Word and element location records:

========================================================================

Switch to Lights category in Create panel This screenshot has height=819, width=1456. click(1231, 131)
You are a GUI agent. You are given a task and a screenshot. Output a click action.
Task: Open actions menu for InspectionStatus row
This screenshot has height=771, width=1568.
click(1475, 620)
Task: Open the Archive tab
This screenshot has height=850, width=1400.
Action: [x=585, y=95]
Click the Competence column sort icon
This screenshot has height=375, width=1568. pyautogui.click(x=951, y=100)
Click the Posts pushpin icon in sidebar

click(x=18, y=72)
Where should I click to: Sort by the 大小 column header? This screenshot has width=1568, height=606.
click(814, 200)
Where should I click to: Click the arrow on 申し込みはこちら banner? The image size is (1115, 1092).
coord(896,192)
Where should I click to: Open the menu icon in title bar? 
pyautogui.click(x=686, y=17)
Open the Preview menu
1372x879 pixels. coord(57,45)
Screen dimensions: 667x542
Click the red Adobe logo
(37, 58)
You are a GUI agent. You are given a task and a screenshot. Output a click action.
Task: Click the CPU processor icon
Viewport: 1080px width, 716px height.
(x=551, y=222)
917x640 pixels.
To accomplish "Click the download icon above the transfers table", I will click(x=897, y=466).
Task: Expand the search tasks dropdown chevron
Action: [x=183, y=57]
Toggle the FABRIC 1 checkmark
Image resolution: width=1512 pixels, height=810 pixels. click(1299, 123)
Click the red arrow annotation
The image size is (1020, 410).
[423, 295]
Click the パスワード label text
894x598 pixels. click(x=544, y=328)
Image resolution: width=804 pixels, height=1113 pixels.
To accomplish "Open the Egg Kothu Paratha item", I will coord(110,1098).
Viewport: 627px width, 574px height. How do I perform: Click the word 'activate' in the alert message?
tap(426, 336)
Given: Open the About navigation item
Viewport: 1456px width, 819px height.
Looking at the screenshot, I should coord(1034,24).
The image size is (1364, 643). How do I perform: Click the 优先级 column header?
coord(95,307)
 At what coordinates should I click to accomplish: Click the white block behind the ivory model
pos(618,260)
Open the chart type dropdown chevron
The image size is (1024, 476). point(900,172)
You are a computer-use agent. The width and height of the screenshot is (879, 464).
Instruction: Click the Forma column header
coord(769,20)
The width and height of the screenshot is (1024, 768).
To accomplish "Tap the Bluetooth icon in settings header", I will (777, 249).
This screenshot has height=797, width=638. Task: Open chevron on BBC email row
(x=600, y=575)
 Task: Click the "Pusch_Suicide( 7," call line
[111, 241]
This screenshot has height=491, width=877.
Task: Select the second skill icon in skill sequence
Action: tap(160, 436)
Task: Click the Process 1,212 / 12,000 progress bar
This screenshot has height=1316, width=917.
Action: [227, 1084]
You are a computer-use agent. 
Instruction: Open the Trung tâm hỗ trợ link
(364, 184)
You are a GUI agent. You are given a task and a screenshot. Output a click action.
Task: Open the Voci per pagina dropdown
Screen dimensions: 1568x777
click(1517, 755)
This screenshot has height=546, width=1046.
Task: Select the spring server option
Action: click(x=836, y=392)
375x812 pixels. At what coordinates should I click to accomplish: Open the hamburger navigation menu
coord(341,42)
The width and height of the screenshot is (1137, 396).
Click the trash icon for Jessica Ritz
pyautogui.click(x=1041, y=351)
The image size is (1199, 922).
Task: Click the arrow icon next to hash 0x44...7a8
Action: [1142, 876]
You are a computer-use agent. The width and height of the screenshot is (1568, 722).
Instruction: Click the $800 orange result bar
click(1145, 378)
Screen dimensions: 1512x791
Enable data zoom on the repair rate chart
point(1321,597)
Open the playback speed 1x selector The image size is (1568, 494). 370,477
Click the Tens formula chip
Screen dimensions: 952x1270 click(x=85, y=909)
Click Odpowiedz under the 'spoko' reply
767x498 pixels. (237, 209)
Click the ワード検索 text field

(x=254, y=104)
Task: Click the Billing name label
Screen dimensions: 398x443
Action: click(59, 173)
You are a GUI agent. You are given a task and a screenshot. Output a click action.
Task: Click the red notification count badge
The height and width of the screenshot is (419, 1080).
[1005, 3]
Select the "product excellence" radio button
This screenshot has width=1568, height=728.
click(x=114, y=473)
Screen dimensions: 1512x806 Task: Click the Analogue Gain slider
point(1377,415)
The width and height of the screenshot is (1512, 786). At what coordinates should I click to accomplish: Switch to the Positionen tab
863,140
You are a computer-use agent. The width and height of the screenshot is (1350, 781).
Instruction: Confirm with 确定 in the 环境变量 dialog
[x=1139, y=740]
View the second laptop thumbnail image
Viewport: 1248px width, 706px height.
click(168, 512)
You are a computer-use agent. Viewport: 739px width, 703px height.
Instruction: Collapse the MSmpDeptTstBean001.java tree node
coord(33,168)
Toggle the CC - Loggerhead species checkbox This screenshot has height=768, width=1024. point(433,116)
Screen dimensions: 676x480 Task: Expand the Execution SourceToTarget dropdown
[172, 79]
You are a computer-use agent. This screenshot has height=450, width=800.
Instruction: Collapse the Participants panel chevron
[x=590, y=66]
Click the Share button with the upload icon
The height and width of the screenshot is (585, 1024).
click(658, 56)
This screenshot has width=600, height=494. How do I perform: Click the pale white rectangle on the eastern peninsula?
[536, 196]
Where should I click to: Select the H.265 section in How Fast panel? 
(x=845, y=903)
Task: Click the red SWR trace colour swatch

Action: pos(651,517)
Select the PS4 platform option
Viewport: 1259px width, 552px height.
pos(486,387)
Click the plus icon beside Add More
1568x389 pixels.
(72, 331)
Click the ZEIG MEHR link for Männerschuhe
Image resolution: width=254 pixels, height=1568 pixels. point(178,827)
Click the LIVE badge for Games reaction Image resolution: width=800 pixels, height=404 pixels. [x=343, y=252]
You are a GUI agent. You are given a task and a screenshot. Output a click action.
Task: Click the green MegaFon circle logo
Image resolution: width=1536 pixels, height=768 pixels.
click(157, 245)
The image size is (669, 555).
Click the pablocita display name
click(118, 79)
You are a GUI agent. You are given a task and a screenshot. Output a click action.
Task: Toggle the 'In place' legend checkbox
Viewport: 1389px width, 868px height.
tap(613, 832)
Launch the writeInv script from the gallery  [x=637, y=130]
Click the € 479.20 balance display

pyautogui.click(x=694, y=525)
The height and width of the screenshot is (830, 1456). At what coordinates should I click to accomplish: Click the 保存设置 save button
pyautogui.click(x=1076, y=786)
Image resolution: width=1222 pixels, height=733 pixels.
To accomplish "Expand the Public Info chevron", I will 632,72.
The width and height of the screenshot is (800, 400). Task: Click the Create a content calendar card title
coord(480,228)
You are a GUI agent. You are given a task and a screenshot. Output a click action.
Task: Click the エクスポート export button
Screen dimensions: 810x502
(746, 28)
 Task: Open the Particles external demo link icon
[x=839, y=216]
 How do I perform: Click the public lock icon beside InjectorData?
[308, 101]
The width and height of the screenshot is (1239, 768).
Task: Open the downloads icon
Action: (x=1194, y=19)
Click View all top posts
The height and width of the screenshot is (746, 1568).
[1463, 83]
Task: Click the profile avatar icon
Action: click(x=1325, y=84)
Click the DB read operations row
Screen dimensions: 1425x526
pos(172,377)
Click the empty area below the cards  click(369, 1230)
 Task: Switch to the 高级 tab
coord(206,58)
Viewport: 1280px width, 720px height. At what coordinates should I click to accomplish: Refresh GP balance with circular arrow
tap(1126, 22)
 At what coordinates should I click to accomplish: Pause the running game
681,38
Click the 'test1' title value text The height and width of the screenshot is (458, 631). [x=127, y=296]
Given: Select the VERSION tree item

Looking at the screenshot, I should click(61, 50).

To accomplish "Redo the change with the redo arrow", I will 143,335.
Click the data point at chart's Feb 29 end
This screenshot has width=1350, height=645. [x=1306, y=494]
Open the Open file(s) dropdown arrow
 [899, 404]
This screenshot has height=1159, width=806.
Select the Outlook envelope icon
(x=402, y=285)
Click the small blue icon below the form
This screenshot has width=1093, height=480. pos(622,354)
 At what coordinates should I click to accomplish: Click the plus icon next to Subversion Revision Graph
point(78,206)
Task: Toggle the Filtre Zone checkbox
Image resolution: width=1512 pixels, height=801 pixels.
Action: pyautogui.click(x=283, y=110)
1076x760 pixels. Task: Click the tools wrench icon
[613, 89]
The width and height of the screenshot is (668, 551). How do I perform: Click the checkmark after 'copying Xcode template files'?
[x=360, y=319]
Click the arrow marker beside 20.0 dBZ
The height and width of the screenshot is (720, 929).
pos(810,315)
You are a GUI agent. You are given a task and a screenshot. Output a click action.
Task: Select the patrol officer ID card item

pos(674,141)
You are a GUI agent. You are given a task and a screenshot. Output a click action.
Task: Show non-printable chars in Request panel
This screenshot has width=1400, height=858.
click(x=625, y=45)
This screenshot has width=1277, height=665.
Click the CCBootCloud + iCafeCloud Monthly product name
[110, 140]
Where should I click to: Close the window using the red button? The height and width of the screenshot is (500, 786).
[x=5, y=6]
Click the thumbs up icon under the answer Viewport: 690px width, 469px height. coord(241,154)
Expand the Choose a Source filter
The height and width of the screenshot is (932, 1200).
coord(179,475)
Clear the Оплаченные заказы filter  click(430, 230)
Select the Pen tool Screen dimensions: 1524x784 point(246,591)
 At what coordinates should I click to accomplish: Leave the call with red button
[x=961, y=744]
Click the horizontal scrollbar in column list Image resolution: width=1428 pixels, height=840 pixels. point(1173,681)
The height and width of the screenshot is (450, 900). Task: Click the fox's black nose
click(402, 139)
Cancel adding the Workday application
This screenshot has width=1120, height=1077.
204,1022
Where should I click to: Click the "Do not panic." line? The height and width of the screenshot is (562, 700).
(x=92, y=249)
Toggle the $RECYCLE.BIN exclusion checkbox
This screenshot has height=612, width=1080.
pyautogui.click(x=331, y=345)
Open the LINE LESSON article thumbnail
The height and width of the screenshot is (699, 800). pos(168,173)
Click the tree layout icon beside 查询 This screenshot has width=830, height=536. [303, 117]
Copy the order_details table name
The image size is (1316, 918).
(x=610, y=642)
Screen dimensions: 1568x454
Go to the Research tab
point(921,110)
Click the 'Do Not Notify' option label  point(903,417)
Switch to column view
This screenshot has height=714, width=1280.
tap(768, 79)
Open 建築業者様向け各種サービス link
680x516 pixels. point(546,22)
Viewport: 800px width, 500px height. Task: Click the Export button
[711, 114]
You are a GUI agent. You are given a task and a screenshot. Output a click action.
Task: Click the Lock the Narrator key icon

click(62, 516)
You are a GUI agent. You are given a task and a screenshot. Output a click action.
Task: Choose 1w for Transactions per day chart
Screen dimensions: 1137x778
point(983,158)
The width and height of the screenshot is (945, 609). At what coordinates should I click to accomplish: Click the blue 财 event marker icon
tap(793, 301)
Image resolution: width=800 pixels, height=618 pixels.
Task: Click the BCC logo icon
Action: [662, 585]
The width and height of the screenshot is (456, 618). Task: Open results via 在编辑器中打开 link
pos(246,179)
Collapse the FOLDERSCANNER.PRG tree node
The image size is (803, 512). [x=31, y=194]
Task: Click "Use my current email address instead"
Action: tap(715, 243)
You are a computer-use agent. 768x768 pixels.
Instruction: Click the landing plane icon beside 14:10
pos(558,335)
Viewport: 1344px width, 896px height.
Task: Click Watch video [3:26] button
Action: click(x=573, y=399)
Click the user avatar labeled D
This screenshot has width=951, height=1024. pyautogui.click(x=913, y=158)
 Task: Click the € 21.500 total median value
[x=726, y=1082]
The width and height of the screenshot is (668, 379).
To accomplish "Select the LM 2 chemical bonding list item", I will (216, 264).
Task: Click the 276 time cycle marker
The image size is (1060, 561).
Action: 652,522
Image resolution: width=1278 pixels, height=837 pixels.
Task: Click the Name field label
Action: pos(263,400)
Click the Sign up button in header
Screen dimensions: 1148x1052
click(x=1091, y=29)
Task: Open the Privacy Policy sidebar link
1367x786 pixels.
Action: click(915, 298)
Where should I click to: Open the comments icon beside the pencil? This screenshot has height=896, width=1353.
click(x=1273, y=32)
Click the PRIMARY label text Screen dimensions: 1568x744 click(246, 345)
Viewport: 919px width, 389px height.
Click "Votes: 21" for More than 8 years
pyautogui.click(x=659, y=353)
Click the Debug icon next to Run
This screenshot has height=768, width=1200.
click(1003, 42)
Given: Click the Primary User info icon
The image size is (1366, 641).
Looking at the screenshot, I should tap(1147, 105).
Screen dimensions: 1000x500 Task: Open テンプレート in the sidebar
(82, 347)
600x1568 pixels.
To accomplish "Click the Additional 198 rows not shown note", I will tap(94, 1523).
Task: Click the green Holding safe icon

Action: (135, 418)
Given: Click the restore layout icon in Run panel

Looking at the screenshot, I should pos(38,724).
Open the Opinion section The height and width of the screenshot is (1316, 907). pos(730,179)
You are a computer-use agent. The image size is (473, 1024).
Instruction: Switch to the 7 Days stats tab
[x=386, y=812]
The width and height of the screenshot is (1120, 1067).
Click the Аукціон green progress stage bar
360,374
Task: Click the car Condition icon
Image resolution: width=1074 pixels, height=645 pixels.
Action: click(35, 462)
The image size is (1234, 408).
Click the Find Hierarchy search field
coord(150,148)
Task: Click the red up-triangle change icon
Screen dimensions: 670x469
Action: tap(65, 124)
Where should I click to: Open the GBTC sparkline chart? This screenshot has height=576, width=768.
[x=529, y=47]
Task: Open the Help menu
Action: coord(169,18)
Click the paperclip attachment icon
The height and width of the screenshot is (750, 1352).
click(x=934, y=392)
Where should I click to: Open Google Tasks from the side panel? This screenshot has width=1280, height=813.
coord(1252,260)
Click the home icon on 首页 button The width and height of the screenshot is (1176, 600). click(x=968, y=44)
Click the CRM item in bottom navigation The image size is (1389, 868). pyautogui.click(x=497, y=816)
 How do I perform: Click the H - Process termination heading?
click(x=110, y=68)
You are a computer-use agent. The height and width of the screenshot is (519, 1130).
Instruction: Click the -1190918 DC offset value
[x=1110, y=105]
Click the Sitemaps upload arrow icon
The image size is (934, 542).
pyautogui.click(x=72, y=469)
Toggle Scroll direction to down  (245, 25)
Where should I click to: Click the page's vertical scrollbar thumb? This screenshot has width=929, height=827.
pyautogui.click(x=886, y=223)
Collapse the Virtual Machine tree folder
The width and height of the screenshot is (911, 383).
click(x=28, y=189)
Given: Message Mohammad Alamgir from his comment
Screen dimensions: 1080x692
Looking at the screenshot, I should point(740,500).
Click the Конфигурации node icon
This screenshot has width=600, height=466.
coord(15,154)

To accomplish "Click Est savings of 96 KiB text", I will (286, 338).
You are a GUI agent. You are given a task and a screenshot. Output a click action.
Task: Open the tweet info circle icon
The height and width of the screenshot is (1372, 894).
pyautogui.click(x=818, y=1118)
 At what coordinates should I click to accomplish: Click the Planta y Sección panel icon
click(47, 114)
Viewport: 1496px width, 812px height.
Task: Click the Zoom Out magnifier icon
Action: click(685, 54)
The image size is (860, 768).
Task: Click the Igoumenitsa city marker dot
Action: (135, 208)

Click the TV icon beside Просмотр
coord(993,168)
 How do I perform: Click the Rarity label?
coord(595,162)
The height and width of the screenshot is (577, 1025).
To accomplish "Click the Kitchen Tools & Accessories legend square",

========================================================================

* **Work required**
Print the lines of the records again, unchanged, from the line containing "View the second laptop thumbnail image" through the line containing "coord(33,168)", both included.

* **Solution to the problem**
View the second laptop thumbnail image
Viewport: 1248px width, 706px height.
click(168, 512)
You are a computer-use agent. Viewport: 739px width, 703px height.
Instruction: Collapse the MSmpDeptTstBean001.java tree node
coord(33,168)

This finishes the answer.